→ Your instructions:
Duplicate each of the following entries line for line, keeping every word and number the same.

→ Listed records:

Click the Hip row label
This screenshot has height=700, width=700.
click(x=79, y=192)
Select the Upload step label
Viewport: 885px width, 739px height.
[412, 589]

→ The solution:
Click the Hip row label
This screenshot has height=700, width=700.
click(x=79, y=192)
Select the Upload step label
Viewport: 885px width, 739px height.
[412, 589]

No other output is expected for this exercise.